GIVEN EXERCISE: From the ballet review below, extract the passage starting with "Lady Capulet was" and going on through "up the pieces.", copying it word for word.

TEXT EXTRACT:
• • • • •
Juliette et Roméo was a masterpiece of contemporary ballet. There were no tights, no pointe shoes and no props. It stripped the story down to its fundamental points and blended them with original, conceptual choreography by Mats Ek for a fresh take on this timeless tale.

The opening scene clearly established the two feuding families, the Montagues and the Capulets, but their fight was more symbolic than literal. There was no miming, no dance-off à la West Side Story, or any actual fight choreography. Instead the energy behind the movement became more menacing while Tchaikovsky’s score built and the tension between the groups of dancers crackled with every leap and turn. Before we knew it, the fight was over, the survivors had scattered and the stage was set for another, reinterpreted scene of the story.  

This creative approach drew me even further into a story I already love and paved the way for a new exploration of the plot through the perspectives of some of the minor characters. The Prince, for instance, arrived onstage as the fight was ending, and he performed a lengthy solo that was danced almost entirely on the spot. His dramatic, en cloche-style runs represented how he is constantly running after the feuding families, always arriving two steps too late and how isolated and ineffective he is as a ruler.     

Lady Capulet was another minor character who’s side of the story was more fleshed out. After Tybault’s death in Act 2, what began as a grief-stricken solo became a powerful piece of collective mourning as she was joined by other female dancers. Representing the women and the mothers of Verona, their dance was a sorrowful tribute to the lives lost to the senseless of the feud and to those who are left to pick up the pieces.
• • • • •
DATA SEGMENT:
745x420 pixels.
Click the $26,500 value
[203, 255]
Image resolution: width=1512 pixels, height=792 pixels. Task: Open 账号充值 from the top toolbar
• • • • •
WRITTEN SOLUTION:
Lady Capulet was another minor character who’s side of the story was more fleshed out. After Tybault’s death in Act 2, what began as a grief-stricken solo became a powerful piece of collective mourning as she was joined by other female dancers. Representing the women and the mothers of Verona, their dance was a sorrowful tribute to the lives lost to the senseless of the feud and to those who are left to pick up the pieces.